John Peddie Research (JPR) has just published its market analysis for Q4 2014. Overall, for the graphics processor industry, numbers weren't good with quarter-to-quarter total GPU shipments dropping 3.4, desktop graphics down 2.7 per cent and laptop discrete graphics sales dropped by 3.9 per cent. However looking at specific company fortunes AMD looks in desperate need of compelling new products with a 30 per cent drop in desktop APU sales and both desktop and laptop graphics chip sales down by around 16 per cent.
JPR informs us that Q4 results are, on average, flat, meaning you don't usually observe drastic changes in overall sales of PC components like graphics cards. A notable exception was in 2009 with the PC market crash. Looking at this whole-market view the PC market overall was up 3.5 per cent quarter-to-quarter and down a fraction of a percent year-to-year. Desktop graphics card sales were hardly changed at 0.68 per cent down from Q3 2014. The attach rate for GPUs was down a little over 10 per cent at 142.75 per cent. However looking at the big players in the industry you get to see much more turmoil in the market. Let's look at them one by one.

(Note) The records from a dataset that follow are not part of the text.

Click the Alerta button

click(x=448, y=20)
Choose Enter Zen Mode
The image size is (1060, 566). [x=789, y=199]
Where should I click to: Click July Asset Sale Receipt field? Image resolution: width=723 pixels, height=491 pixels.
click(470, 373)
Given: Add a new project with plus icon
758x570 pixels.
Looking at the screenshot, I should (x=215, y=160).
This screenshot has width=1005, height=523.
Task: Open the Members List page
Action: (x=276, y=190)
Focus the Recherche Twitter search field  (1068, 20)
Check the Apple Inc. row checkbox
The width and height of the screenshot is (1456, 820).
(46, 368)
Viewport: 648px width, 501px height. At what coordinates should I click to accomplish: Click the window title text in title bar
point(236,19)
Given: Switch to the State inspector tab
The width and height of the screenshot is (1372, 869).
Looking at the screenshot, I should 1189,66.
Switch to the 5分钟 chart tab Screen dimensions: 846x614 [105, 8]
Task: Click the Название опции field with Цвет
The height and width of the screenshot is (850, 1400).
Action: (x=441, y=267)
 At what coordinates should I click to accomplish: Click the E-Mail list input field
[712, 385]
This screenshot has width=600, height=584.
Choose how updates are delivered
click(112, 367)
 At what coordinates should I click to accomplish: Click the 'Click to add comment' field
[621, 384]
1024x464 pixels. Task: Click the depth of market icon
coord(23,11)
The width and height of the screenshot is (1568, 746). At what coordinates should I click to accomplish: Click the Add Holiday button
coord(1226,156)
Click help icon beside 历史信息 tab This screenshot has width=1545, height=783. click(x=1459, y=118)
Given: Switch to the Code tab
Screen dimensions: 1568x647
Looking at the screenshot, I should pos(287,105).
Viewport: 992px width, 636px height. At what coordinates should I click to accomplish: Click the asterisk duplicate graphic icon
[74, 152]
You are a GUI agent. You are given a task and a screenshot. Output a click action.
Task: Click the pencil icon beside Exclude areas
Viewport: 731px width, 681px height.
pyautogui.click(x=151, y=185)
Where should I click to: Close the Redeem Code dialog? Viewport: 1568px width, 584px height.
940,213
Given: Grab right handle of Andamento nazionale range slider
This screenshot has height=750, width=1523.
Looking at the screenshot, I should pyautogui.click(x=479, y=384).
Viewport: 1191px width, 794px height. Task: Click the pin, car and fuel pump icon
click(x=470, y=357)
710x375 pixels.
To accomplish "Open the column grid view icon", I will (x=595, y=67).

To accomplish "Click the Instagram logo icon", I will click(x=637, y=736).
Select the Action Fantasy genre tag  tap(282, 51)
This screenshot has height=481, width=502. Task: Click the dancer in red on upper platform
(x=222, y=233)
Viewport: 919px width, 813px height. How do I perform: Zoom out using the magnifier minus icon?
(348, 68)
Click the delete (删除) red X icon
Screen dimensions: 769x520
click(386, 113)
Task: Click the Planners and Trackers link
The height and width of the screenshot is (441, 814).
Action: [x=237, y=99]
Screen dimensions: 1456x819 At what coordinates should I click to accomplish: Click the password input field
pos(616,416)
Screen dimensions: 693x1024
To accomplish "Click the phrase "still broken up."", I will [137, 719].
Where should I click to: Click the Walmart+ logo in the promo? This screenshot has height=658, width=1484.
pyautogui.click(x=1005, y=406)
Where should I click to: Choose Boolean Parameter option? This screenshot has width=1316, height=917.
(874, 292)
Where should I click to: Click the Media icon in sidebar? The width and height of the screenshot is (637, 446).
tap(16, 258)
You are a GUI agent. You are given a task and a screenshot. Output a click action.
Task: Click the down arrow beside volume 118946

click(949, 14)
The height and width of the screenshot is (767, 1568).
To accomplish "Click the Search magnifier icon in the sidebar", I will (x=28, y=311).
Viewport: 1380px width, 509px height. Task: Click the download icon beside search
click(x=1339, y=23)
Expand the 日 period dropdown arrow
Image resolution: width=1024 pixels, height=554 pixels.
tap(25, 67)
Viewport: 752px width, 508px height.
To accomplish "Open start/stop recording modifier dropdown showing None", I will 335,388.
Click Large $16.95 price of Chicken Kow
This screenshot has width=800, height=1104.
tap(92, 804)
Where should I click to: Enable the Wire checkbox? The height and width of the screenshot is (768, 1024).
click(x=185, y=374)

AMD's APU sales appear to have suffered a serious decline in Q4 2014. Sales of desktop APUs reportedly dropped 30 per cent from the previous quarter. Likewise AMD had it tough in discrete GPUs with JPR reporting drops of 15.97 and 16.6 per cent in desktop and laptop GPU shipments.
Meanwhile Intel's performance wasn't stellar with an approximate 4 per cent decline in overall PC graphics shipments. Desktop and laptop embedded graphics shipments were equally affected.
Nvidia managed to make the most of the flat quarter, presumably by taking share from its rivals. The green team's discrete desktop shipments were up 5.51 per cent on Q3, however its notebook discrete shipments were only up a fraction of a percent.
Commenting upon the data, JPR said that Gaming PCs were "a bright spot in the market in the quarter". The research firm also noted the continued success of Nvidia's Maxwell GPUs, sales of which lifted average selling prices (ASPs) in the discrete graphics market.
The last time we looked at JPR data and trends was shortly after the Q3 2014 data was published and commented upon my a Motley Fool investment market analyst.